Volunteer organization seeks adoptions for Waikoloa cats

Abaykitties has been working to get some of the cats from the Queens market adopted after the nonprofit was told to stop its trap, neuter and release efforts at the mall.

In April, the Department of Land and Natural Resources ordered the owner of the Waikoloa shopping center to remove all cat feeding stations from his property. The situation drew the attention of DLNR from concerned citizens who witnessed Nene eating from cat feeders.

The property’s owner, Alexander & Baldwin, has since removed the feeding stations.

Abaykitties and other cat activists have responded unfavorably on social media, claiming hundreds of cats will starve.

Abaykitties Director Dawn Garlinghouse met DLNR President Dawn Chang on April 25 during her visit to Waikoloa.

Chang reiterated that there would be absolutely no communal feeding of cats under any circumstances, Garlinghouse said.

“I was under the impression that (Governor) Josh Green was coming to discuss solutions, but that was not the case,” Garlinghouse said. “She wasn’t here to waive the subpoenas, she wasn’t trying to compromise and she wasn’t interested in humane ways to provide cats with food and water.”

According to Garlinghouse, Chang was only there to listen to the concerns and give his stance, which was contrary to Green’s previous public comments on the subject.

Garlinghouse has reached out to the governor’s office, but has received no productive responses.

“We were really disappointed and hopeful after Green’s comments that we could come to a compromise, but we learned that he is not going to respond to the cat issue.

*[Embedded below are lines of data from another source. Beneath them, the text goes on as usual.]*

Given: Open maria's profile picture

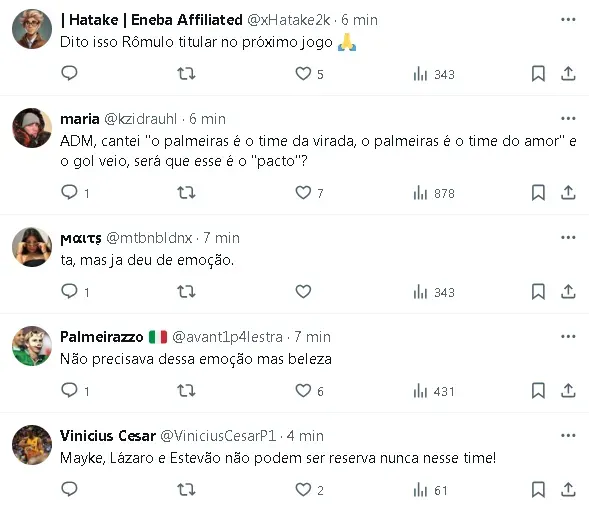Looking at the screenshot, I should [x=32, y=128].
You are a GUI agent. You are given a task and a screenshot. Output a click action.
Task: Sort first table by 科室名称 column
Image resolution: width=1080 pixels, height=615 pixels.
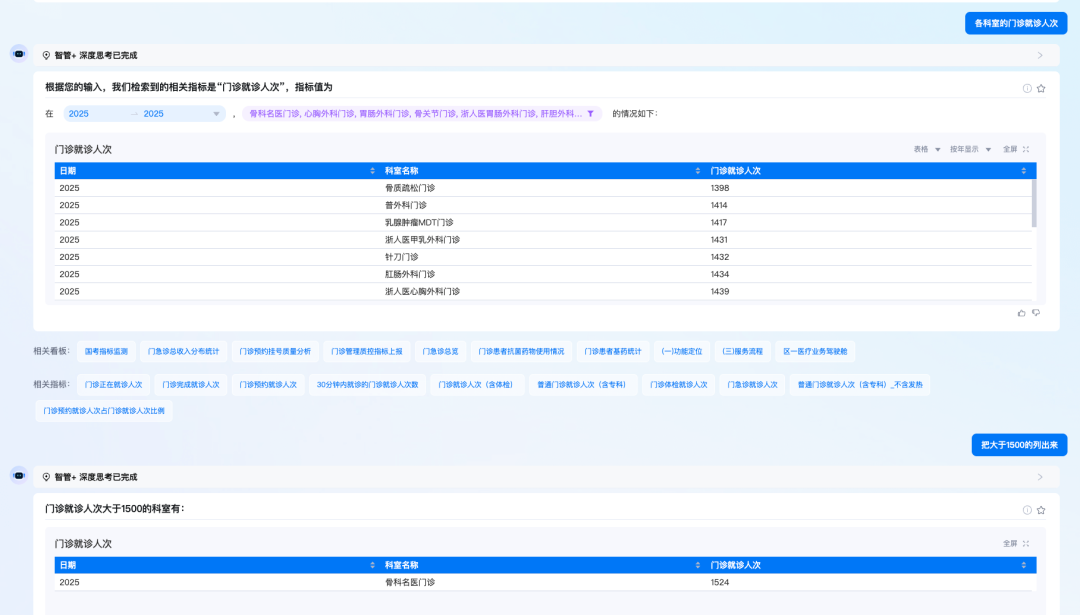(x=699, y=171)
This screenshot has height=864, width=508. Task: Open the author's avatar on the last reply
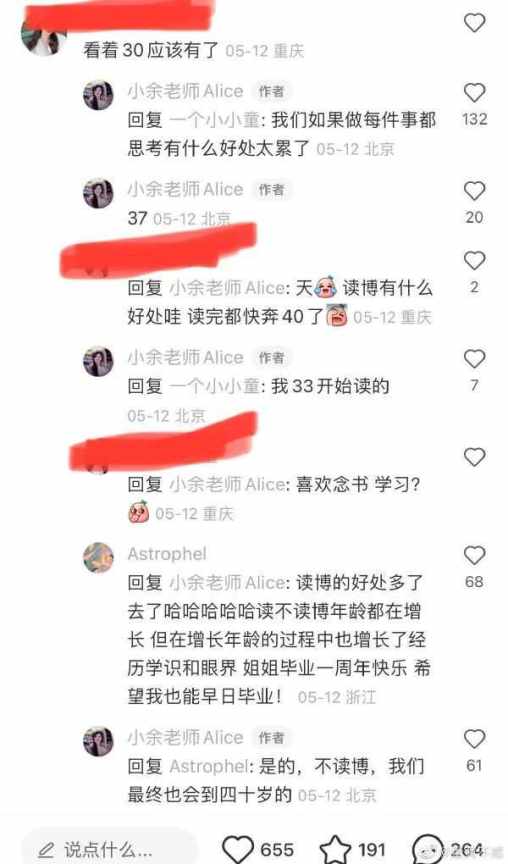[98, 741]
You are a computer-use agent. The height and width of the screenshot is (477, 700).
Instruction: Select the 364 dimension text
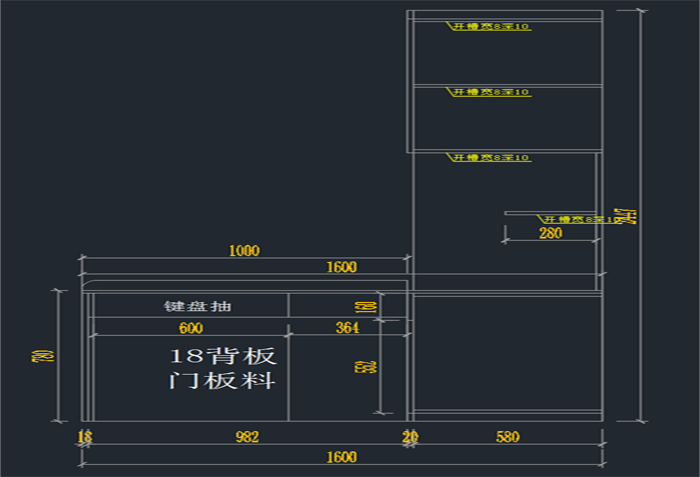point(347,328)
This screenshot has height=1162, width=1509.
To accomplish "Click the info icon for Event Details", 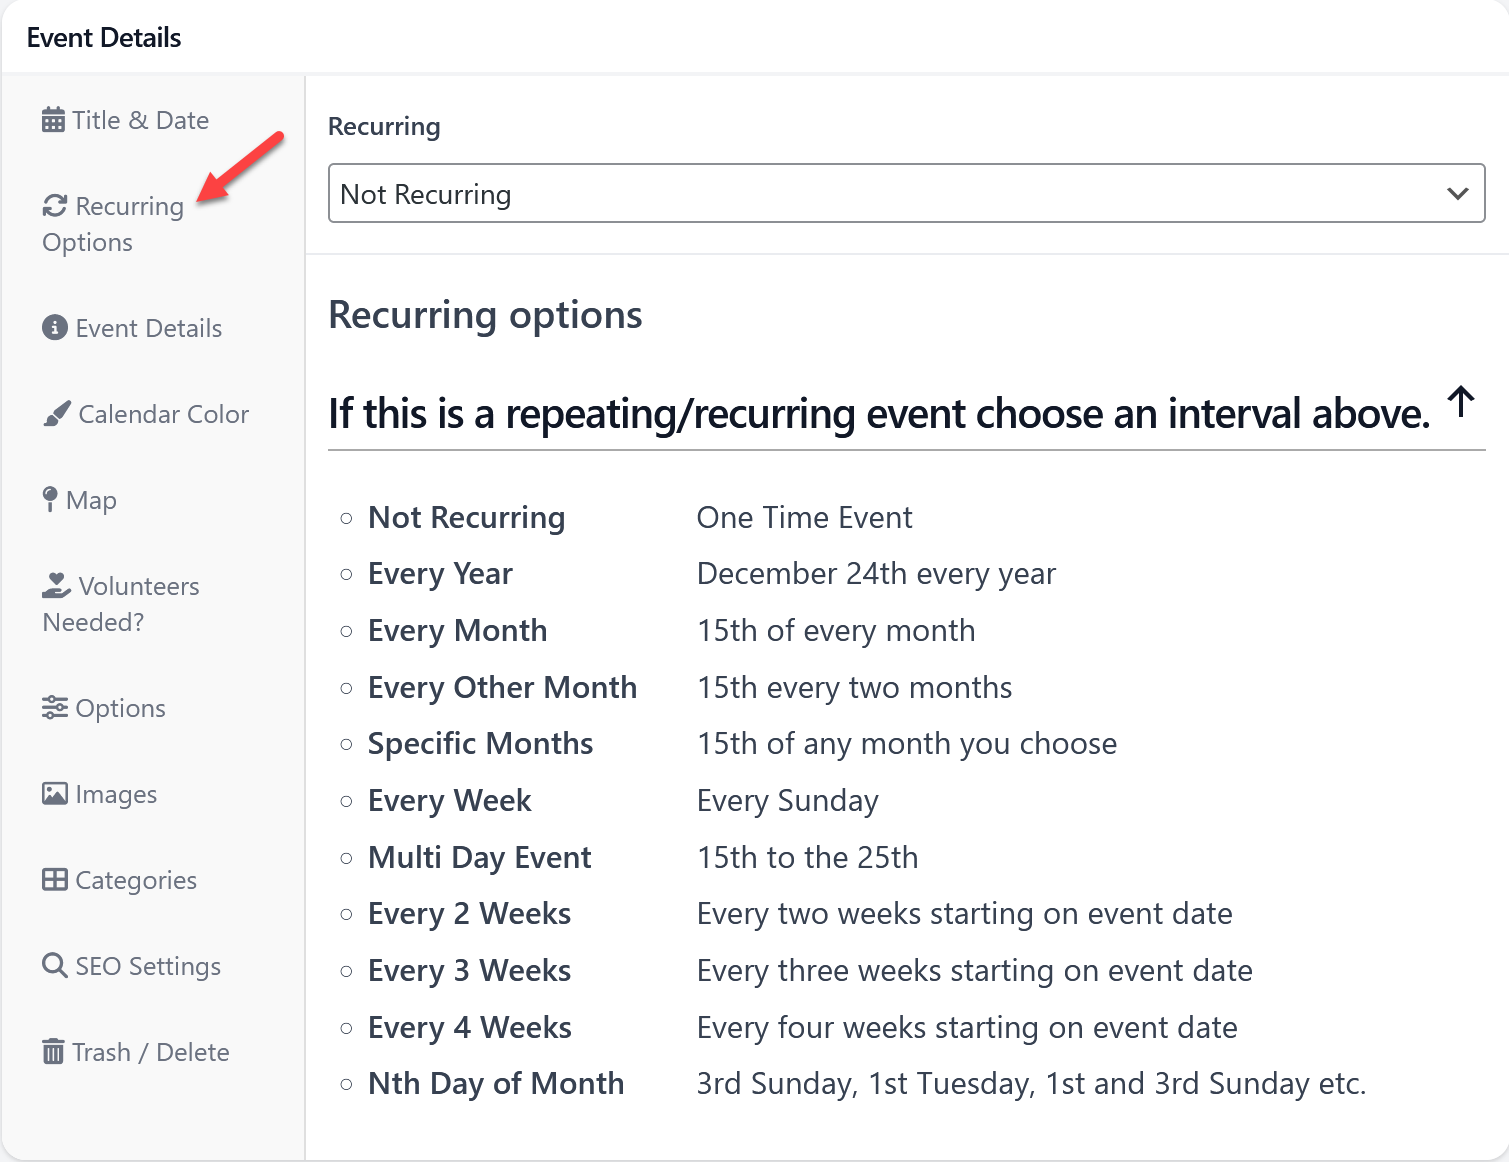I will [54, 328].
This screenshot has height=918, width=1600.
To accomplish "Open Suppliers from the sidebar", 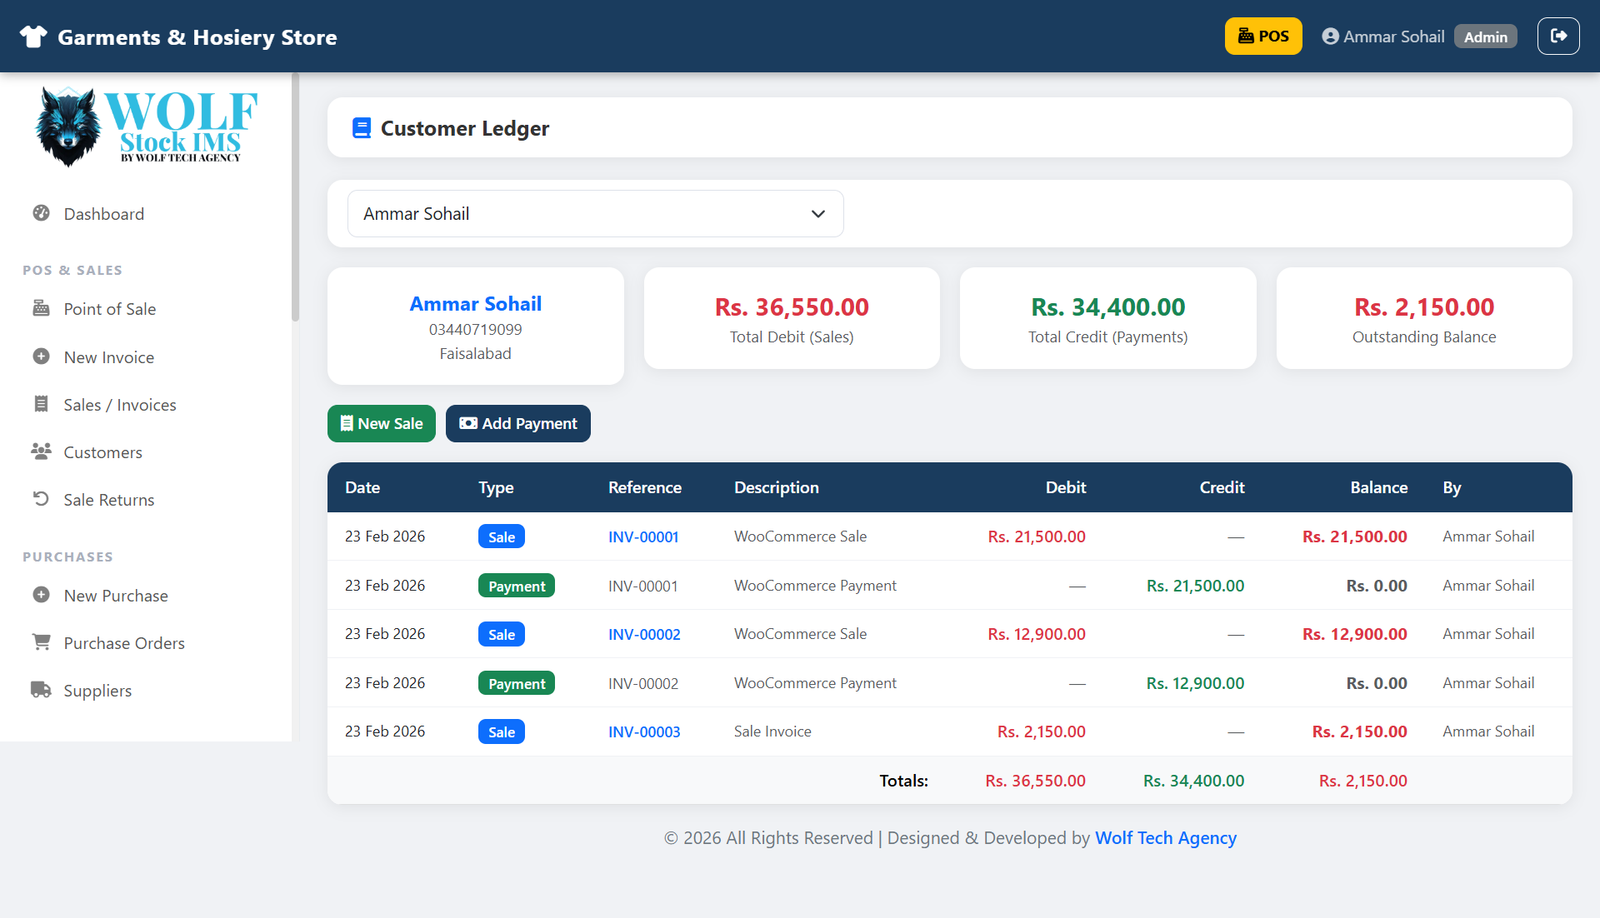I will 97,691.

Anyone you reach out to will give you a canned response,” Garlinghouse said. “So now we are actively looking for places to put the cats and would love to talk to anyone with farms and ranches who might be interested in helping.”

Garlinghouse and volunteers have been working to find homes and rehoming cats that have been socialized with people, but Abaykitties has had to stop their trap, neuter and release program.

“It’s crazy to me that the solution to help the babies is to kill all the cats, and that’s it,” Garlinghouse said. “This is frustrating, because there have not been any injured babies in this mall. But they have been injured on golf courses where there are no strict rules or regulations regarding children.”

The DLNR has distributed flyers throughout Waikoloa and online to educate people about protecting native animals and warning about feeding feral cats and other non-native wildlife.

While there have been no solutions to help the massive cat population at Queens’ Marketplace, Garlinghouse and the volunteers will continue to help rehom and adopt as many cats as possible.

Abaykitties is working closely with Hawaii Aloha Animal Oasis, which is a non-profit dedicated to rescuing cats on the Big Island. The organization is raising money to open a sanctuary for socialized and non-socialized cats.

However, funds are still needed to make this goal a reality. Those interested in donating or learning more about Hawaii Aloha Animal Oasis can visit the website at hawaiiaao.org.

Email Kelsey Walling at [email protected].